Your references are to Judeo-Christianity. That would likely be the culturally appropriate religion managed by the culturally appropriate gods. That didn’t address the question of why earlier gods or different gods would be or should be subordinate to your “he” gods.
Yeah, imagine how moody and arrogant you will say I am when I go back to studies that date back to Greek and Roman mythology.
Studies on these early beliefs of Gods appear to be based on the belief that people of power in this life gain equal or more power in the afterlife. Some of these Gods bear both a remarkable resemblance, personality, or history of the little that is known about early rulers. It appears that early man always had a belief in the afterlife, perhaps especially the Egyptians. Today, modern humans with a Catholic background might compare this to belief of Patron Saints. (Mankind becomes saints, not Gods.) On the other hand modern humans with an LDS background might associate this early belief with their own belief we are destined to become Gods.
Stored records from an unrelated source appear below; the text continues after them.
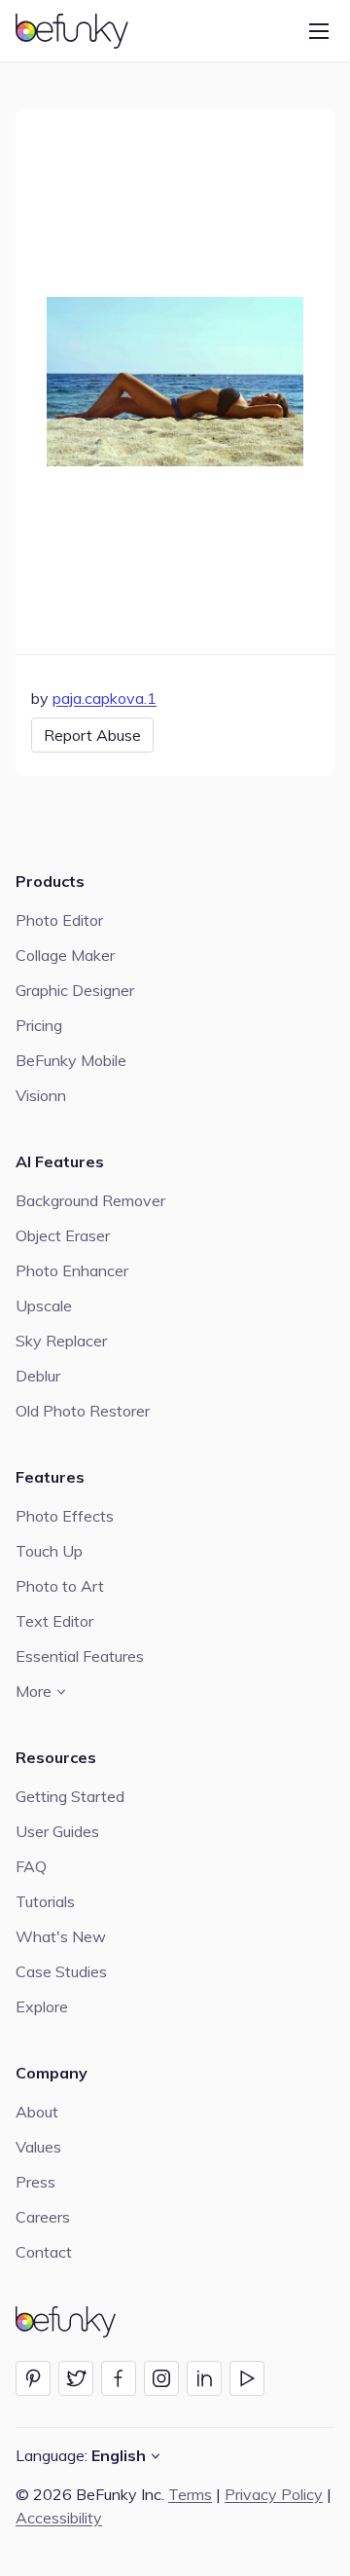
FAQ (31, 1866)
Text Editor (54, 1621)
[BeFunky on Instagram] (161, 2378)
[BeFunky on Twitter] (75, 2378)
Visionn (41, 1095)
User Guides (57, 1831)
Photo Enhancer (72, 1270)
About (37, 2111)
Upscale (44, 1305)
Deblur (38, 1375)
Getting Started (70, 1796)
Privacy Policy (274, 2494)
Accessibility (59, 2517)
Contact (44, 2252)
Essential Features (80, 1656)
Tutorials (45, 1901)
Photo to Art (60, 1586)
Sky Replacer (61, 1340)
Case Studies (61, 1971)
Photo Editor (59, 920)
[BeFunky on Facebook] (118, 2378)
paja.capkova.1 (104, 698)
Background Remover (90, 1200)
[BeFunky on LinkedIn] (204, 2378)
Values (38, 2146)
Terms (190, 2494)
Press (35, 2181)
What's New (61, 1936)
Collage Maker (65, 955)
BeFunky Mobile (71, 1060)
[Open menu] (318, 31)
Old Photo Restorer (83, 1410)
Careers (43, 2216)
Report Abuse (92, 735)
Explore (42, 2006)
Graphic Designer (75, 990)
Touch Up (49, 1551)
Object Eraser (63, 1235)
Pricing (39, 1025)
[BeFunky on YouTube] (246, 2378)
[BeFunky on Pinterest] (33, 2378)
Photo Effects (65, 1516)
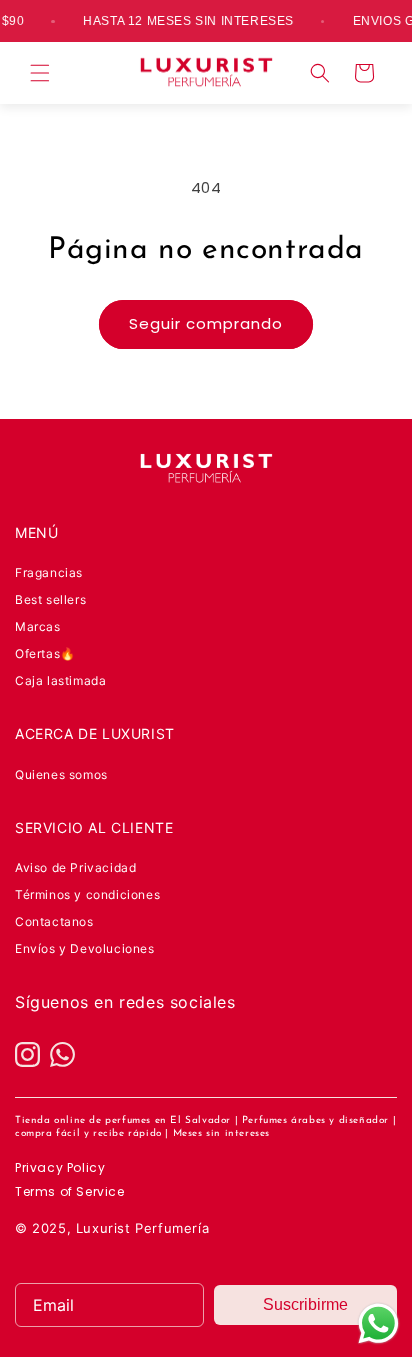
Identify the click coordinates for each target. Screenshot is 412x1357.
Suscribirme (305, 1304)
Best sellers (50, 599)
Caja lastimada (60, 680)
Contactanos (54, 921)
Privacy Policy (60, 1167)
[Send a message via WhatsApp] (378, 1323)
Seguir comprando (206, 323)
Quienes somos (61, 774)
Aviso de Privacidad (75, 867)
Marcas (38, 626)
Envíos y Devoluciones (85, 948)
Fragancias (49, 572)
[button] (40, 73)
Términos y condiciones (87, 894)
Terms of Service (70, 1191)
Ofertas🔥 (45, 653)
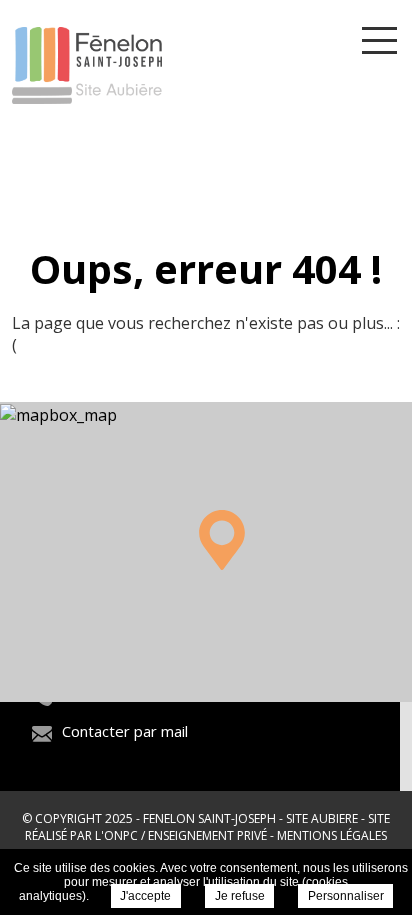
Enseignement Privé (207, 835)
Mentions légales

It is not a matter of Gods being subordinate to Gods (if in fact there is more than one). I suppose it could be a matter of ancient beliefs becoming subordinate to modern belief, which will in turn become subordinate to future belief. Such is the nature of change and thinking evolving.
Probably just as far back as Greek and Roman thought on deities, is some pre-Columbian beliefs (also seen in the days of Abraham in the 'Old World'). That is the idea that animals have strengths and spirits, and that these qualities could manifest themselves in carvings or totems, thus protecting the bearer or the household that possessed them. These were small spirits, but some societies also believed that there was a Great Spirit presiding over the world as a whole.